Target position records
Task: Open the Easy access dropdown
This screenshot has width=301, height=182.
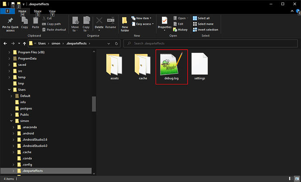Action: tap(144, 24)
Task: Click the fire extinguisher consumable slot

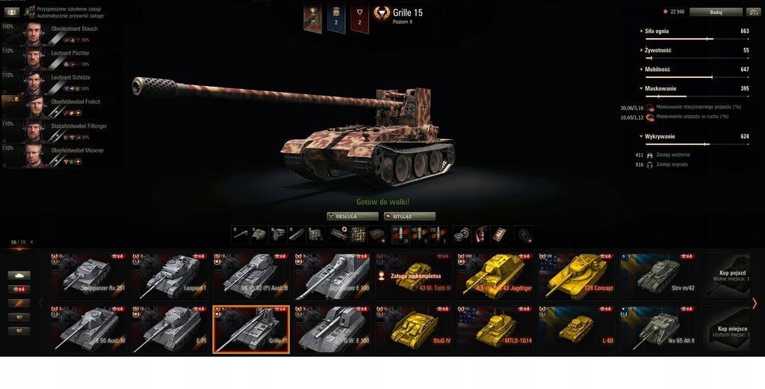Action: click(482, 235)
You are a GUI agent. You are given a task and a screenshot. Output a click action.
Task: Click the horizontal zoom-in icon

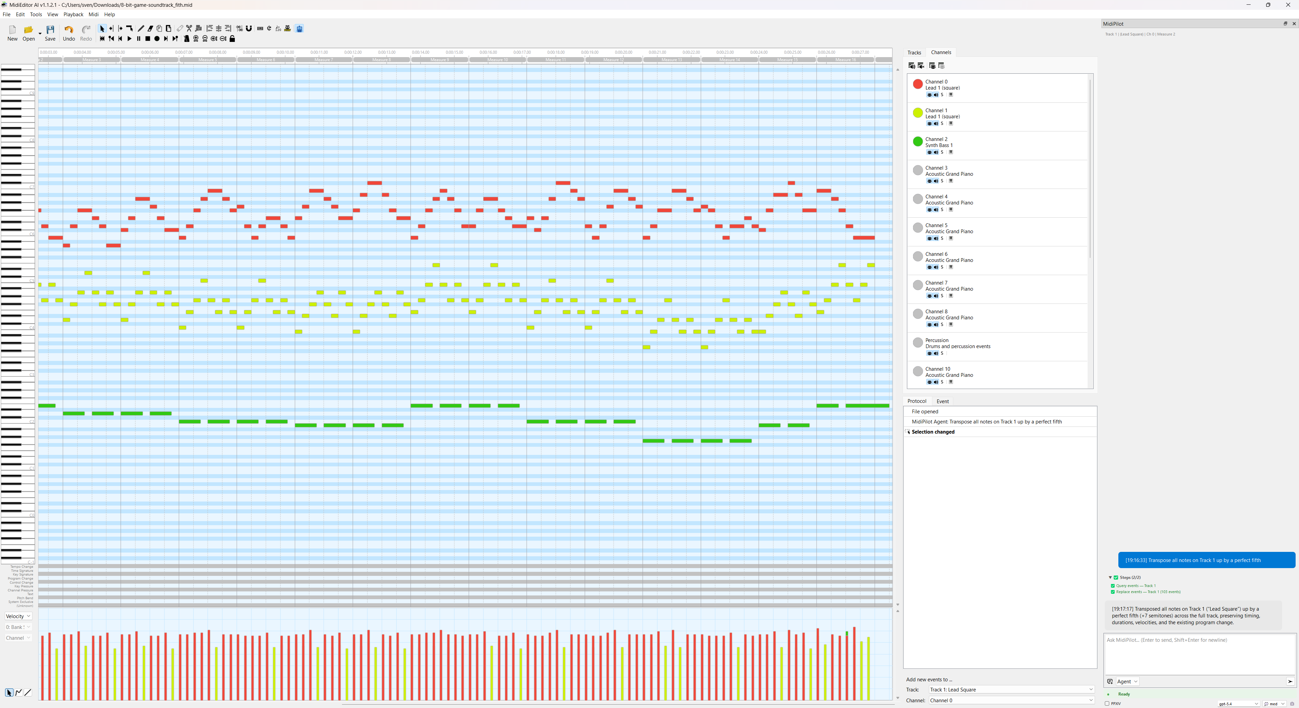click(x=196, y=39)
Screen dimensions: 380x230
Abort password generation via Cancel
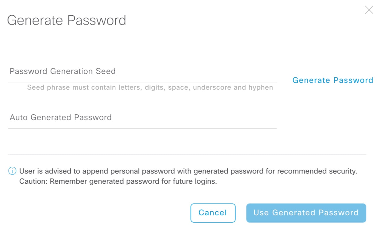point(213,213)
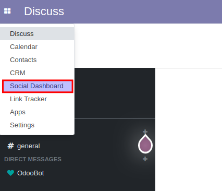Start a direct message with plus icon
Image resolution: width=222 pixels, height=191 pixels.
pyautogui.click(x=145, y=159)
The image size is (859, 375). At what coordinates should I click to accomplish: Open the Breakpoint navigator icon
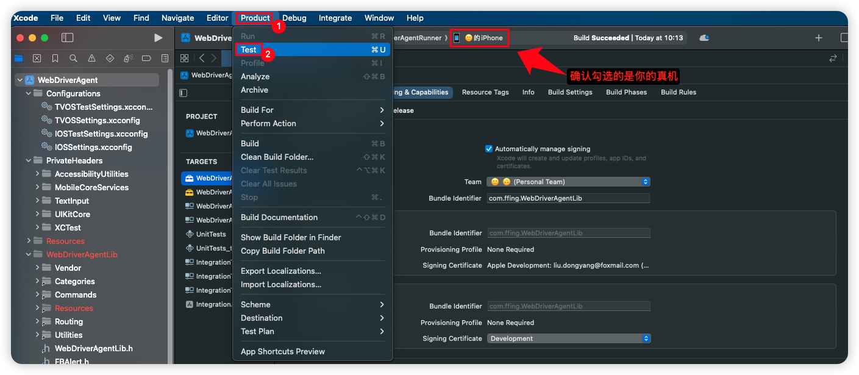click(146, 59)
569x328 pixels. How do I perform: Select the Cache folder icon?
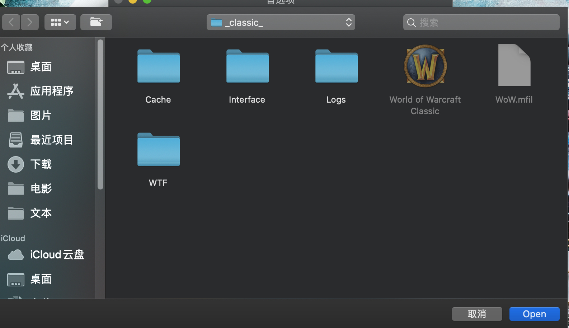pyautogui.click(x=159, y=66)
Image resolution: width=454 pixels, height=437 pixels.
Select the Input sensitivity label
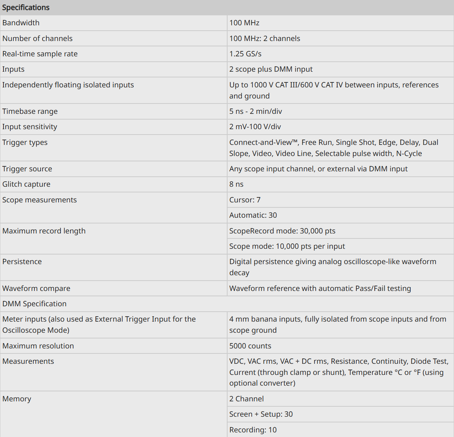(30, 127)
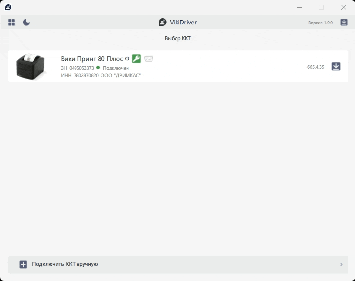Click the ООО "ДРИМКАС" organization name
Image resolution: width=355 pixels, height=281 pixels.
tap(121, 76)
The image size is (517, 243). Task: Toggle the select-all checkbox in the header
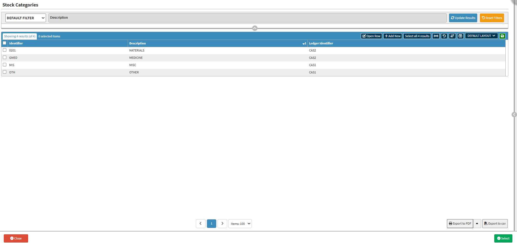point(5,43)
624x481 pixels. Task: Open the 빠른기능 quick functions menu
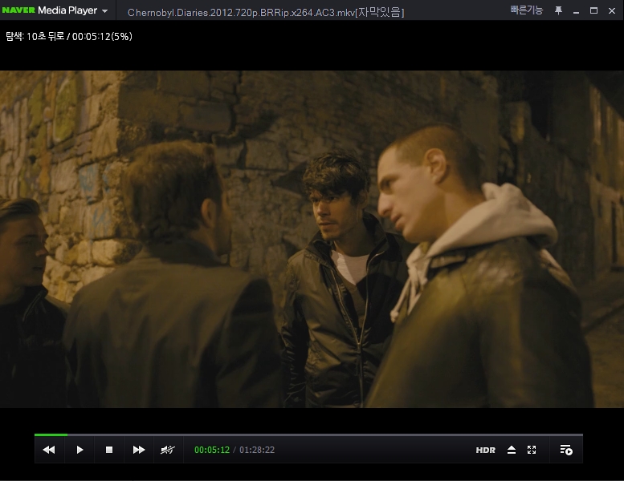click(526, 10)
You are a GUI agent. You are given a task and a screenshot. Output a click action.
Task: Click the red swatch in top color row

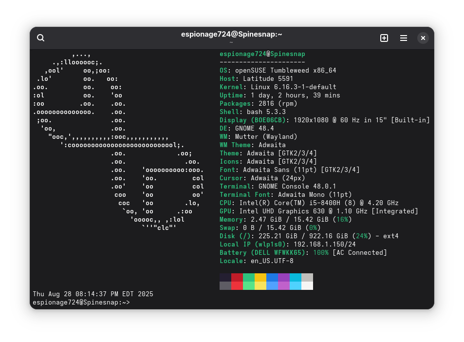coord(237,277)
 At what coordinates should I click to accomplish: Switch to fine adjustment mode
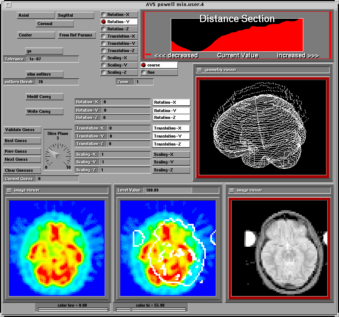[143, 73]
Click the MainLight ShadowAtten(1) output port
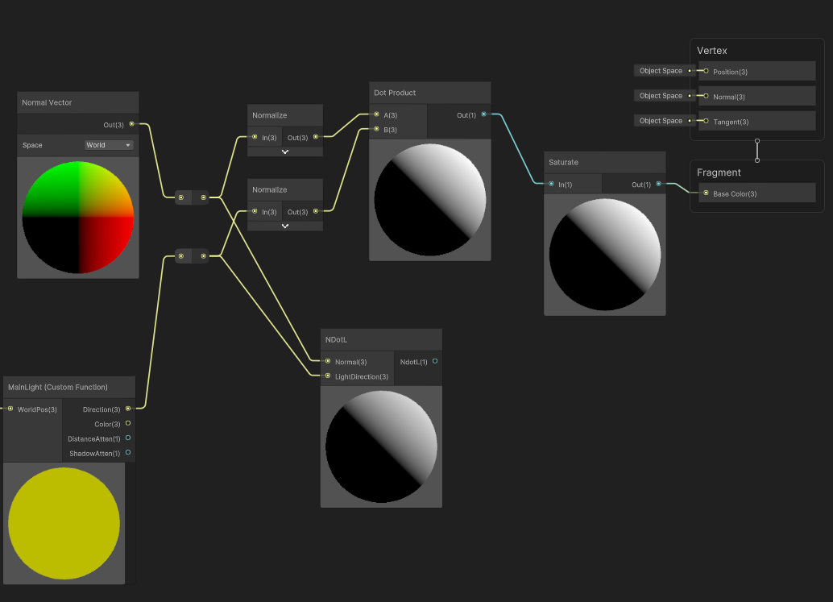 (128, 453)
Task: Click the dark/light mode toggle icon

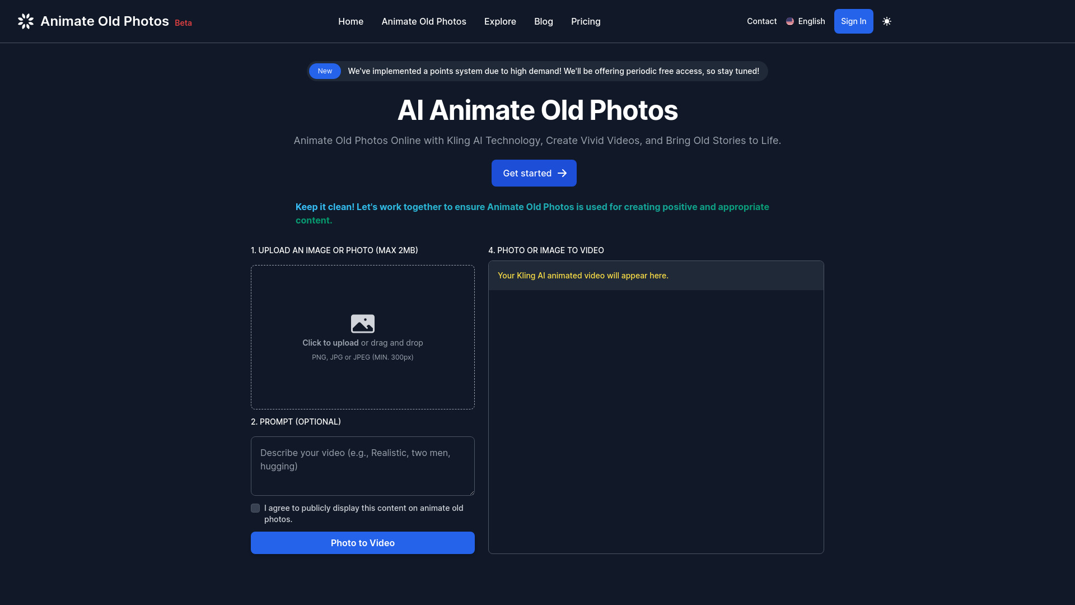Action: coord(887,21)
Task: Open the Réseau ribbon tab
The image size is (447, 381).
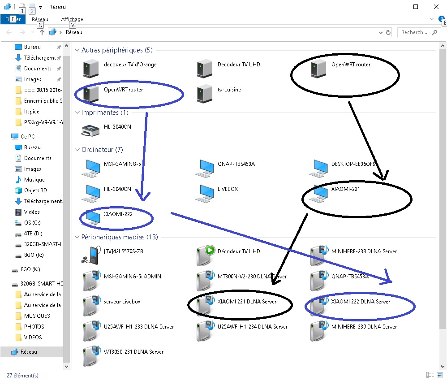Action: tap(40, 19)
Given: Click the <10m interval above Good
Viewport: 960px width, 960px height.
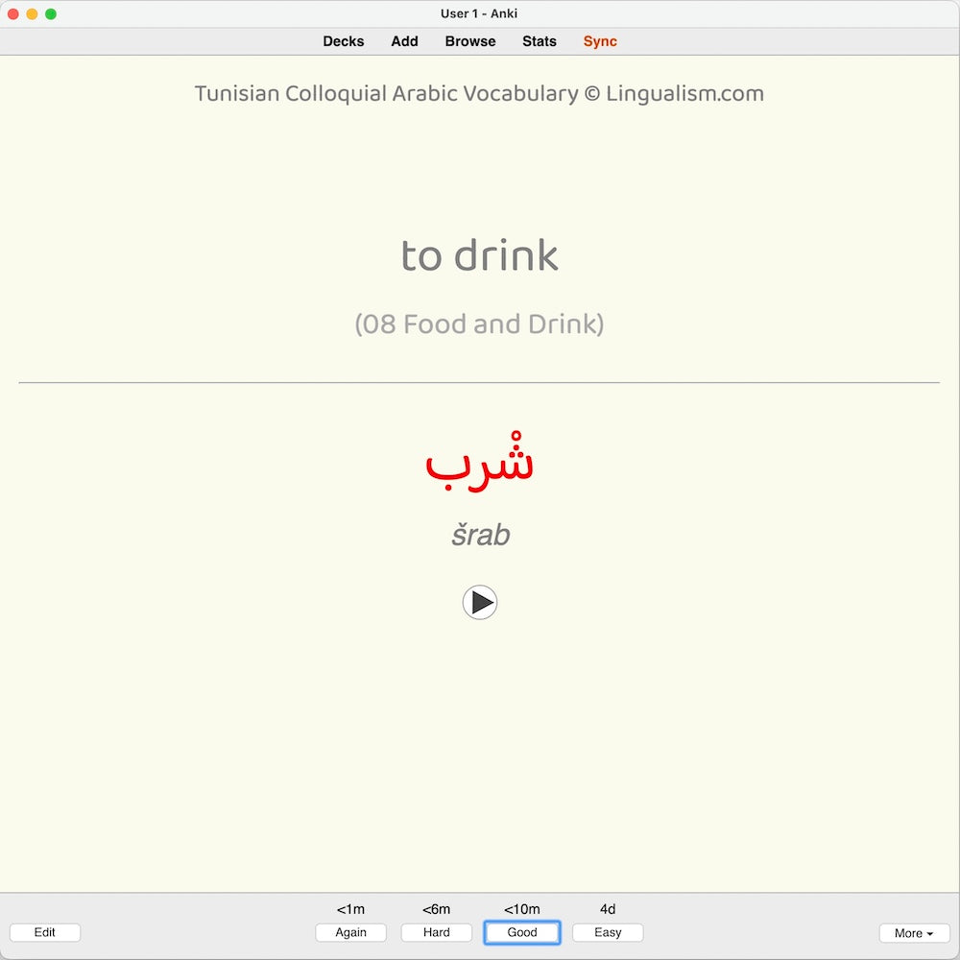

THE REQUEST :: Quote the part of the entries that opens with the line containing "Task: Click the dark/light mode toggle icon" and continues through the end of the entries, reproducing each line unchanged. Leave the pictures out of your answer.

FINAL ANSWER ::
Task: Click the dark/light mode toggle icon

Action: coord(887,21)
Task: Open the Réseau ribbon tab
The image size is (447, 381).
Action: tap(40, 19)
Given: Click the <10m interval above Good
Viewport: 960px width, 960px height.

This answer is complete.